領主パヴァルから頂いたリストと地図を広げ、ミーナ達はその情報の確認と、これからされる調査のアラン達との担当部分を仕分けしていた。長々と名前や住所などの情報を書かれたリストをチェックするレクスは気だるそうな顔を浮かべる。

「うへ~、失踪した人、思ったよりも多いね。これだけの人数だと教団でなくとも組織的な何かによる可能性が高いじゃないかな」
「確証もなく決めつけるのはよくないが、何か裏があるのは賛同だな」
「ええ。教団絡みじゃなかったらガルシアとか他の領主に解決に当たらせばいいから、とにかくできる限り調べてみましょう」
目を休ませるように何度か目を瞬かせるレクス。
「そうだよね。…ウィルくんとエリーちゃんの件も知らないうちに解決できればいいけど。距離もどーんと縮んてさ」

「あら、あなた気付いてたのね。ウィルくんとエリーちゃんのこと」
「まあね」
「む、どういうことだ?」
「あの二人、お互い意識してるんだよね。主に色恋方面で」
「そうなのか?」

「ちょっと意外だよね。でもよく考えればウィルくんが僕たちの世界に来てからずっとエリーちゃんと一緒だったし、今は付き添い治療もしてるから、そうなる方が自然だよミーナ殿」
「ふぅむ…そういうものなのか…」
「先生はこういうの疎いですからね。まあ、このことに関しては二人の問題だし、私達は必要な時だけ手助けすればいいわ」
「だよね~。ウィルくんとエリーちゃん、うまく行くといいけど」

(…異世界の魔人であるウィルが、この世界の子であるエリーと恋、か…。ただの心配のし過ぎだといいが…)
考えを振り払い、資料を全て確認し終わったミーナが立ち上がると、一つのメモ紙をラナに手渡した。
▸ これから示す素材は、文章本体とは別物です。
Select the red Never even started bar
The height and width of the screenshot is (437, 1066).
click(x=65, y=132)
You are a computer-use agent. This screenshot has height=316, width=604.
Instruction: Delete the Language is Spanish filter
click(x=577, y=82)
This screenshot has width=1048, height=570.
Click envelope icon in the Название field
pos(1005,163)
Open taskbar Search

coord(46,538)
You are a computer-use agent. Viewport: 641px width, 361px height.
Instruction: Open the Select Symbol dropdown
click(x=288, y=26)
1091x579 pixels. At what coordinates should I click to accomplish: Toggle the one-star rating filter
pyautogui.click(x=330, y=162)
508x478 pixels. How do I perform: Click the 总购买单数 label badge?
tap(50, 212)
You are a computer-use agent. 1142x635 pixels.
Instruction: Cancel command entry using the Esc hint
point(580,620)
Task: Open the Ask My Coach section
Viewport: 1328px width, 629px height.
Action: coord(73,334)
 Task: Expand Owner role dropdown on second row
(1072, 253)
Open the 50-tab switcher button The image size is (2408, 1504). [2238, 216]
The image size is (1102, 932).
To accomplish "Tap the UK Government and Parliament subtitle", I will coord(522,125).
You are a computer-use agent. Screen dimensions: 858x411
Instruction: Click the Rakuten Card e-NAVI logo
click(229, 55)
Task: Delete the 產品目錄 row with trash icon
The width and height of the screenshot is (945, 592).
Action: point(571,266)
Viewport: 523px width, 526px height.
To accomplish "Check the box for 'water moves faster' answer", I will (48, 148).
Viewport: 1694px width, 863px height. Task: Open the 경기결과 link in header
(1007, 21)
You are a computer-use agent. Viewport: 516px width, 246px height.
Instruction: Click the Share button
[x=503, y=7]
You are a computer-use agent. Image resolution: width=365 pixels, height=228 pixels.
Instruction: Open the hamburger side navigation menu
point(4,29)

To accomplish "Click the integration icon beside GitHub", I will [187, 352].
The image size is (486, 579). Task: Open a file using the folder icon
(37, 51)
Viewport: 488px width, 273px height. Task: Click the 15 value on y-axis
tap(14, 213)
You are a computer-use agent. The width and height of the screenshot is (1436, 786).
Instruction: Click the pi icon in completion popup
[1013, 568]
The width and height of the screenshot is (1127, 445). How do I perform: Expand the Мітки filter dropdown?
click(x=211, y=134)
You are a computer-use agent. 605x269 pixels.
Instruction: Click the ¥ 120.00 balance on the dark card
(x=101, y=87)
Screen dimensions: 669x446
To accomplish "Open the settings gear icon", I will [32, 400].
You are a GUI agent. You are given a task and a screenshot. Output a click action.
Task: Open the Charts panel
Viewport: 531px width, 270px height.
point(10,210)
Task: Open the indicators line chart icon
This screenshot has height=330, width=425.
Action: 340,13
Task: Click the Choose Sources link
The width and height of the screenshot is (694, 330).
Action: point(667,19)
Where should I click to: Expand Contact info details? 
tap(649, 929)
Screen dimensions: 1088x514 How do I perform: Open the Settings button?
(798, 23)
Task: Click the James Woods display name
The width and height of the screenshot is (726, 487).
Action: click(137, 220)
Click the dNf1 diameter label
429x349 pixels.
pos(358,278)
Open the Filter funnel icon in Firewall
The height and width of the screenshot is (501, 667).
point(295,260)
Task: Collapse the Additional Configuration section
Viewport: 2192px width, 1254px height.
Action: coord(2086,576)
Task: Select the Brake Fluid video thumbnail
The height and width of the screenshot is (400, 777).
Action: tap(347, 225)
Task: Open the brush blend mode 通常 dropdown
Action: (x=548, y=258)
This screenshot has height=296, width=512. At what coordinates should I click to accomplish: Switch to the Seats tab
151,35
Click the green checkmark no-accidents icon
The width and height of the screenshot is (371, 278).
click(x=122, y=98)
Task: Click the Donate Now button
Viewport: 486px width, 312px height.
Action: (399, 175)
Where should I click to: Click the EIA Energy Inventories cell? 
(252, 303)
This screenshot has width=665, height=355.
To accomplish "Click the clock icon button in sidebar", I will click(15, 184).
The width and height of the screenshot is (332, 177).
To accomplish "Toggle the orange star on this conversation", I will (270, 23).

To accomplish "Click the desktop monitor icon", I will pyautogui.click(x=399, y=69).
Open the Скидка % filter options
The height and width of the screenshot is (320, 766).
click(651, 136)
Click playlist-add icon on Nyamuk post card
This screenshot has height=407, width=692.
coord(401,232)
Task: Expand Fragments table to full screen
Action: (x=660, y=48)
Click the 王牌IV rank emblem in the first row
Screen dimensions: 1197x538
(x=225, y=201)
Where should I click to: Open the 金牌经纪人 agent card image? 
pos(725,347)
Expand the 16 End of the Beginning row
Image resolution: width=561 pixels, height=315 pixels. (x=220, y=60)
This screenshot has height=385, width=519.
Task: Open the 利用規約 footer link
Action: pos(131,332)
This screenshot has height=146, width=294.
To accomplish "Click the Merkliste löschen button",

「よし、配分は終わった。ラナ、このメモをアランに渡すようパヴァルに手配させてくれ。身分などを条件に調査対象をかなり絞ったが、この数なら上手く行けば今日中で済ませられるだろう」

「分かりました。相変わらず手が早いですね」
「情報整理はビブリオン族の十八番だからな。調査が終わったら予定通り夕方で温泉宿で集合して情報交換だ。時間が惜しい、我らも出発するぞ」
「ええ、ほらレクス殿、仕事」
「へ~い」

ラナに引張られて立ち上がるレクス達は館を後にした。